> WHAT IS NEEDED: Repeat the data exactly. Pictures are not part of the copy.

> SOURCE MATERIAL:
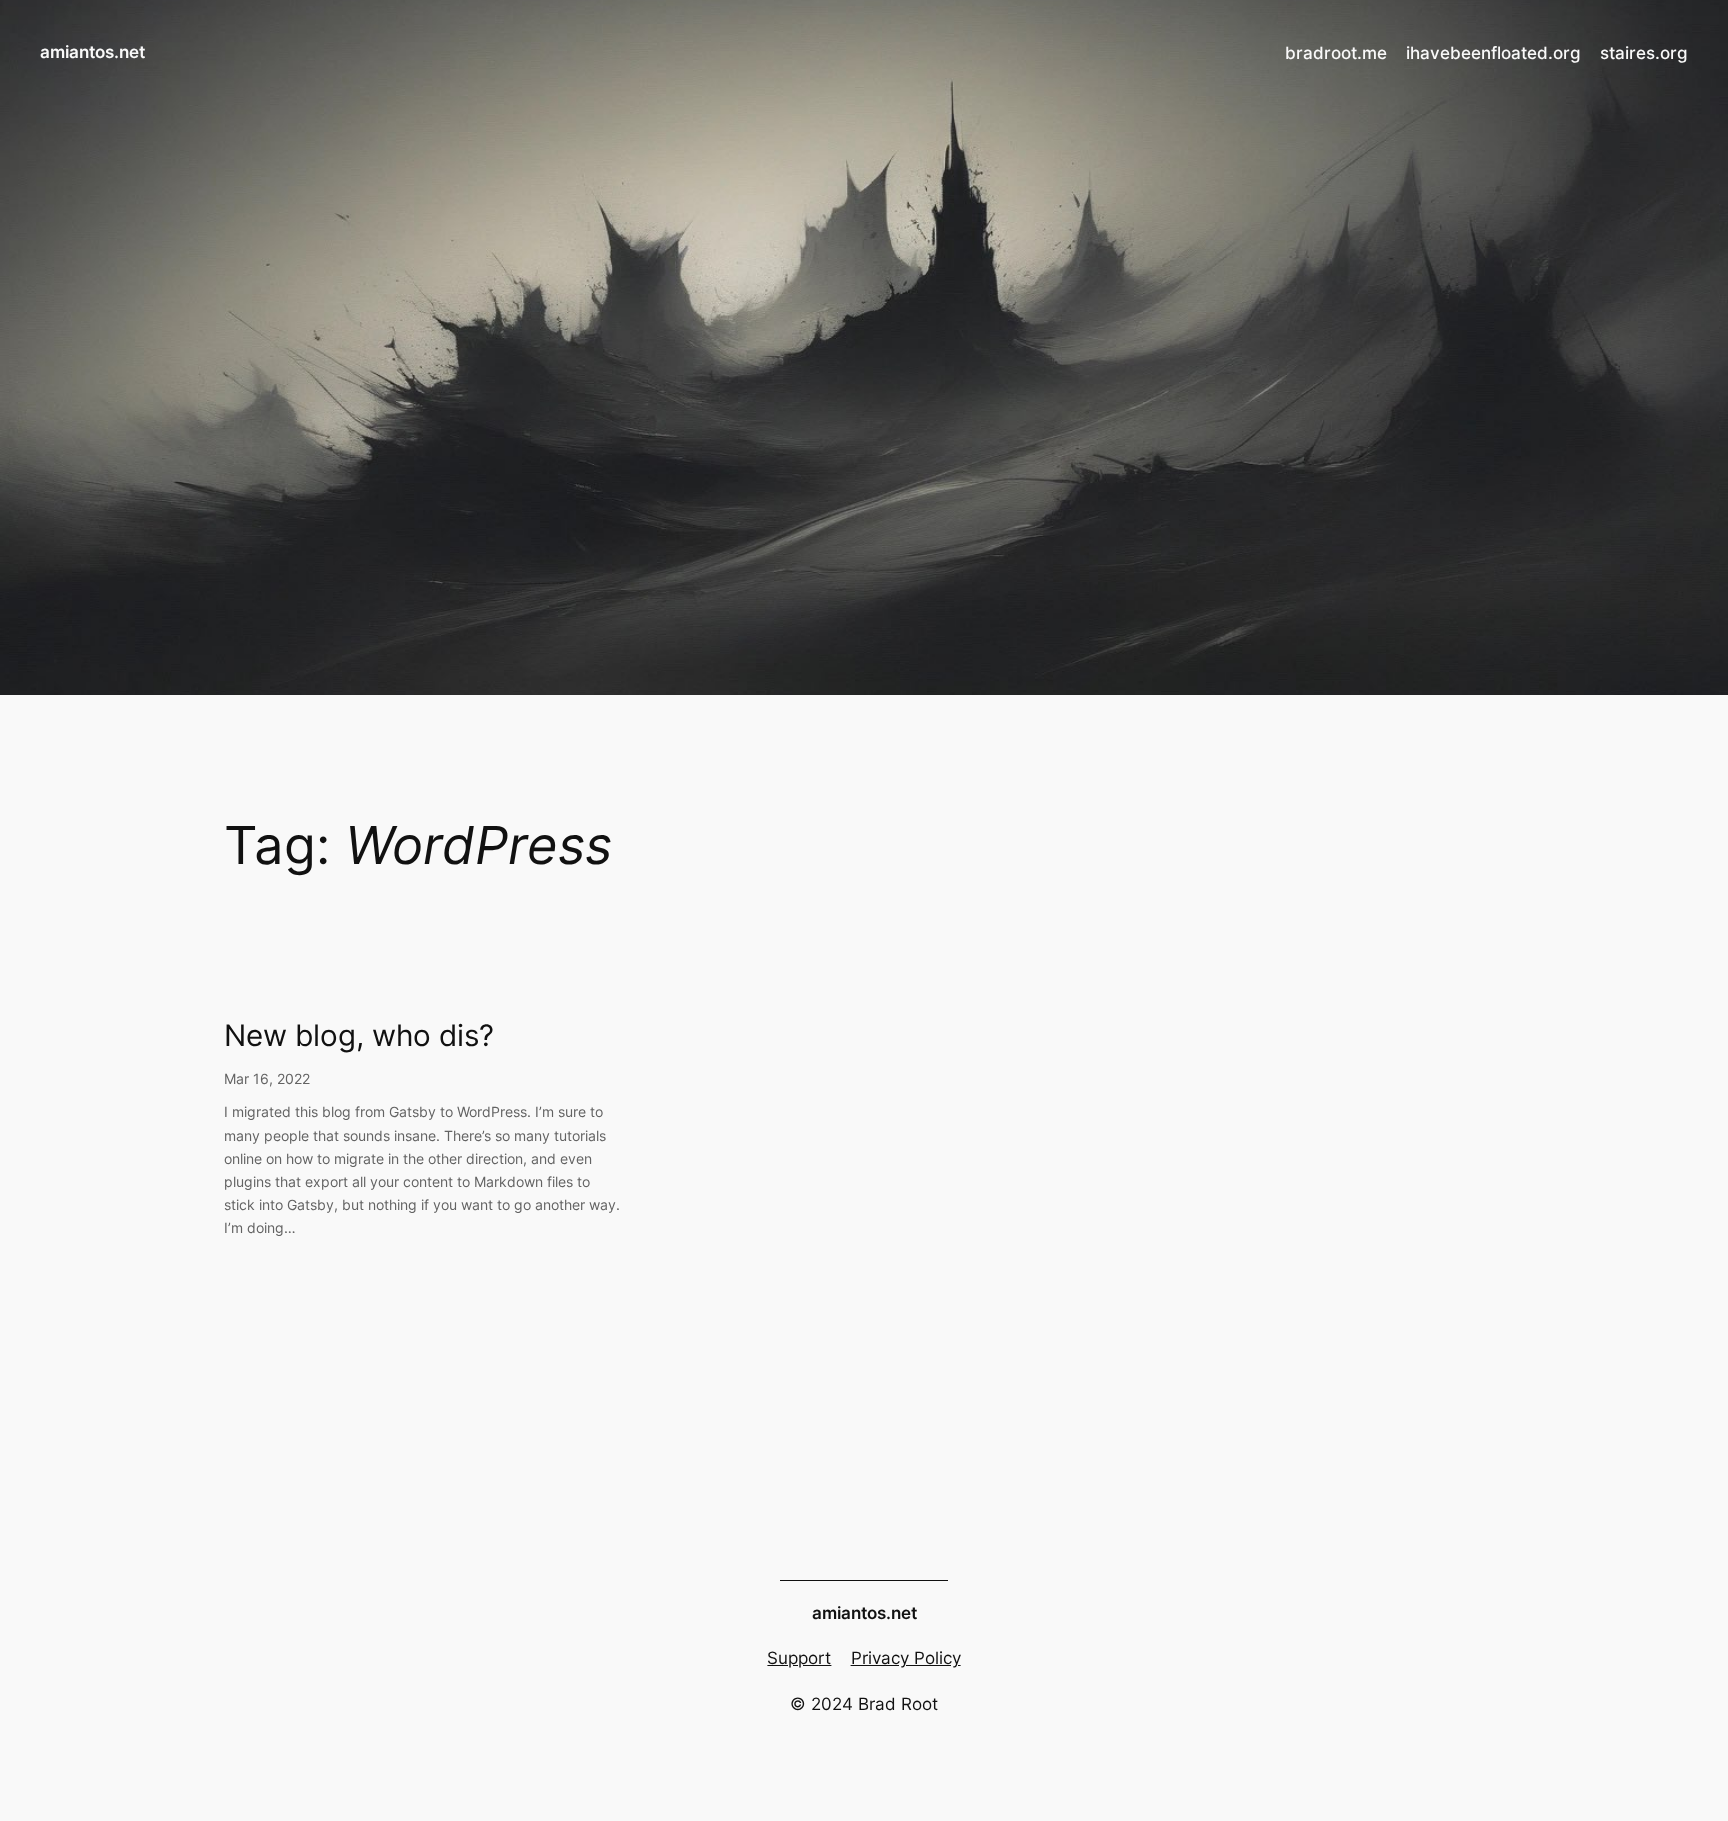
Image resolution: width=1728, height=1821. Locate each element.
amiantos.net (92, 52)
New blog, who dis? (359, 1035)
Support (799, 1658)
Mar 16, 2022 (267, 1078)
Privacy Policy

> YOUR SOLUTION:
Image resolution: width=1728, height=1821. Locate each element.
amiantos.net (92, 52)
New blog, who dis? (359, 1035)
Support (799, 1658)
Mar 16, 2022 (267, 1078)
Privacy Policy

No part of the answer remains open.